In the last years, German melancholy has been on the increase. Since the end of the war, the singular German crime – after an almost twenty year period of repression – has pushed its way to the fore. Knowledge of this crime has expanded greatly; on the various anniversaries, viewers are confronted with ever more pictures and documentations in television. The art of teaching children and the children of the war about this German crime without generating something like a feeling of guilt, seems to have not yet been discovered – despite the guilt-induced obligation to distinguish between guilt and responsibility. The attempts of the German government to establish the "totally normal German people" in the international community remain unconvincing because any attempt to present a "nation" as normal tends to demonstrate the opposite.
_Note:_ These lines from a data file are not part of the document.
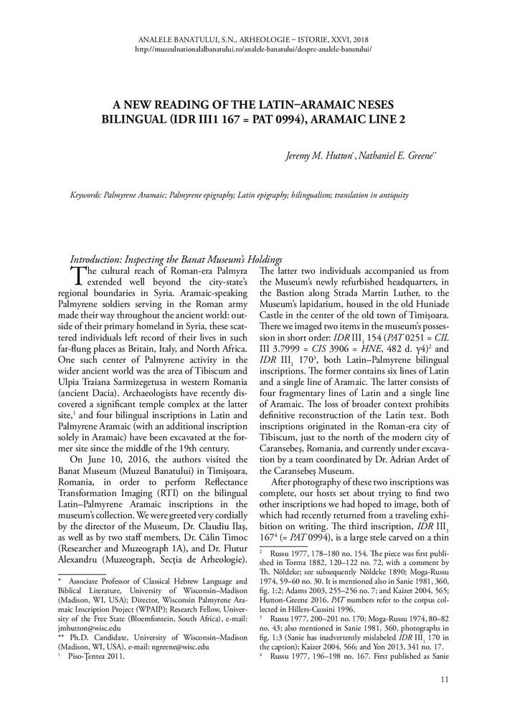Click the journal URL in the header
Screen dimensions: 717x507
click(x=253, y=49)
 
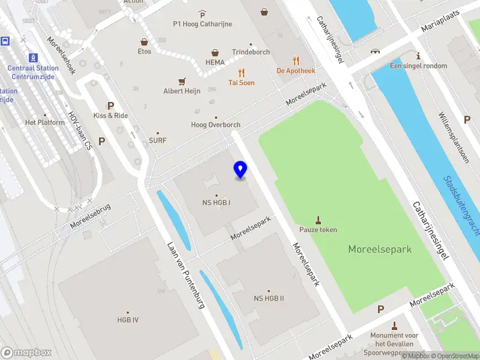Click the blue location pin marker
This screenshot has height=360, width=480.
click(x=241, y=170)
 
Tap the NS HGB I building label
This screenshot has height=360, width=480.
click(x=217, y=202)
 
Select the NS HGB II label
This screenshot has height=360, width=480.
click(x=269, y=298)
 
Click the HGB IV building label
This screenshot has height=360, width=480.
click(x=128, y=320)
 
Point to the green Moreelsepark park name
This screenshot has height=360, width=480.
click(x=380, y=249)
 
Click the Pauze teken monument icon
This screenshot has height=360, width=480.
click(x=319, y=220)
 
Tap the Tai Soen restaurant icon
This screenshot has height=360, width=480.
click(x=241, y=73)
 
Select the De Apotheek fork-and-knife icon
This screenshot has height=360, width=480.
click(x=296, y=60)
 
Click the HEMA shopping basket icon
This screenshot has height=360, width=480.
click(x=215, y=53)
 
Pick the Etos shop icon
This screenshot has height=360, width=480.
click(x=144, y=42)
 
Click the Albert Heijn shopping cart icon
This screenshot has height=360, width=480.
click(x=181, y=82)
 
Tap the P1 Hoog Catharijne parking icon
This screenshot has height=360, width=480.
click(x=202, y=14)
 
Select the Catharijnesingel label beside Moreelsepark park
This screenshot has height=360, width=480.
click(x=431, y=230)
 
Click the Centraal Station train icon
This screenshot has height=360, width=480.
click(x=33, y=58)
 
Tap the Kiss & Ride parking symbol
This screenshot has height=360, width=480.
click(x=110, y=105)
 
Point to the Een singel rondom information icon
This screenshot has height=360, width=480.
click(x=418, y=56)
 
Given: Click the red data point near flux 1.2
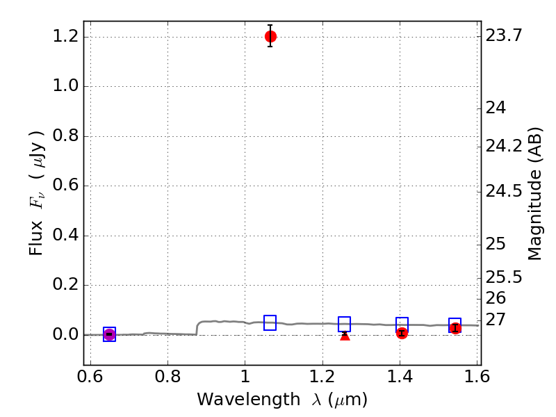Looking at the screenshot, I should click(270, 36).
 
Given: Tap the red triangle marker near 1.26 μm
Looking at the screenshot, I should click(345, 335).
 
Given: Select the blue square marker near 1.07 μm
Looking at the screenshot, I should click(270, 322).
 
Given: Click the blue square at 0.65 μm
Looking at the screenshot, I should click(109, 334).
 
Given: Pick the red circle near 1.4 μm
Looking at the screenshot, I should click(402, 333).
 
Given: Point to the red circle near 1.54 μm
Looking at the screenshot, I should click(455, 328).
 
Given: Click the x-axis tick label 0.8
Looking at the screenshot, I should click(167, 376).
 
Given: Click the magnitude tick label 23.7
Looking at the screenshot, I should click(504, 36).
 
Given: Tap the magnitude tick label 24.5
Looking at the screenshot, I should click(504, 190).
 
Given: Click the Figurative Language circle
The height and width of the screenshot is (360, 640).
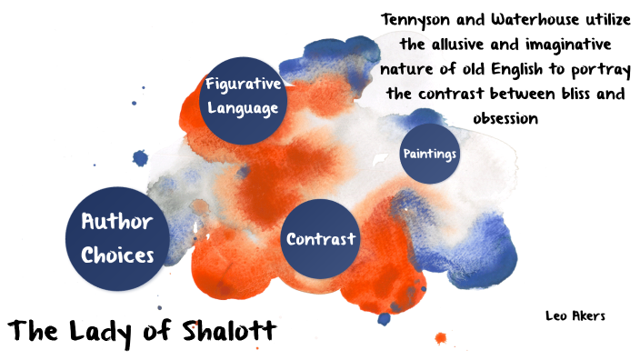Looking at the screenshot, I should coord(241,95).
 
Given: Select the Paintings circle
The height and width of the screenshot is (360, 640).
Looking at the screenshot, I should coord(429,154).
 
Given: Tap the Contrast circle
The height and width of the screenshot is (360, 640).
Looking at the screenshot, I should coord(320,239).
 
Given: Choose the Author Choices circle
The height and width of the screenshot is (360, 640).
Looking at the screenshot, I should coord(117,238).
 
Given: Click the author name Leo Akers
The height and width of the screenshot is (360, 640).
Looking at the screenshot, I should coord(575,315).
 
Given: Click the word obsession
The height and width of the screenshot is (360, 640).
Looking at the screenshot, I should coord(506,118).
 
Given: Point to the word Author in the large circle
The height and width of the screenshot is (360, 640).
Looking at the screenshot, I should coord(117,222).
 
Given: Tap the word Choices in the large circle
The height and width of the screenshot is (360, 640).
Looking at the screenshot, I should coord(117,255).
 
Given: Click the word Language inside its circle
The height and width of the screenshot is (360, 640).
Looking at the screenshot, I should coord(241,107).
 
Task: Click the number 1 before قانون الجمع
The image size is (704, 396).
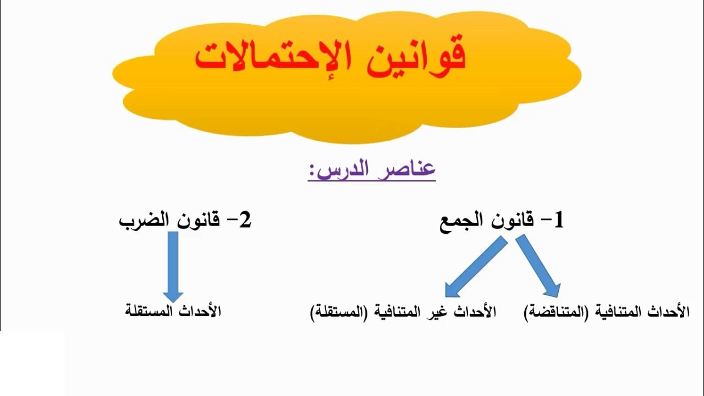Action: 559,221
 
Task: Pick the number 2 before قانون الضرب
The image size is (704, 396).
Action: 245,221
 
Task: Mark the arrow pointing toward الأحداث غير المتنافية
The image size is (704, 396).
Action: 475,267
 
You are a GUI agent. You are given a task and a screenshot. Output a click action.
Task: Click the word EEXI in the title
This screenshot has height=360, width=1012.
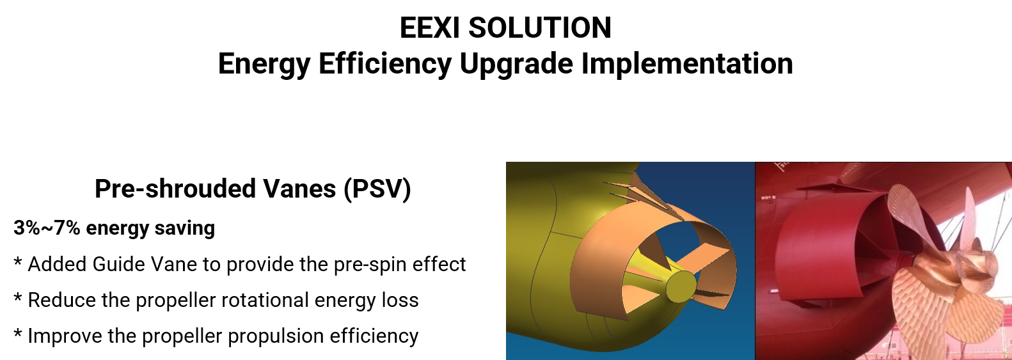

Halfway "normal" peoples want under no circumstances to appear "totally normal", but rather unmistakable, extraordinary, unique, excellent – think only of the French myth of the "grande nation" or the American self-aggrandizement as "the greatest nation in the history of mankind." The self-worth of the Germans is and remains damaged; an awareness of this damage is probably much more acute today than it was 30 or 40 years ago.

The recognition of this damage is no occasion for pride, but rather the basis of a new and cautious self-confidence. In any event, melancholics and doubters are preferable to cholerics and megalomaniacs. The simple statement of a young person who finds it "ok" to be German expresses more optimism than all calls for "more national pride" and a German "Leitkultur" (defining culture).

By the way, there is one people in Europe that is more pessimistic than the Germans. But the Italians draw very different conclusions from their notorious distrust of the future: Carpe diem! One celebrates the moment and lives with abandon in the present. And an Italian would rather be drawn and quartered than buy a pre-packaged beef filet at Plus.

A list of international scrooges:

Savings rates 2004 (percentage of savings from income)
France 11,8 %
Italy 11,5 %
Germany 10,5 %
Norway 10,2 %
Ireland 9,9 %
Switzerland 8,9 %
Austria 8,3 %
Netherlands 7,3 %
Japan 6,9 %
Finland 2,7 %
USA 1,8 %
Australia -3,0 %
Source: OECD Economic Outlook 78 Database


This article originally appeared in German in Die Zeit on January 12, 2006.

Peter Schneider, born 1940 in Lübeck, is a Berlin-based writer. His latest novel "Skylla" was published in 2005 by Rowohlt.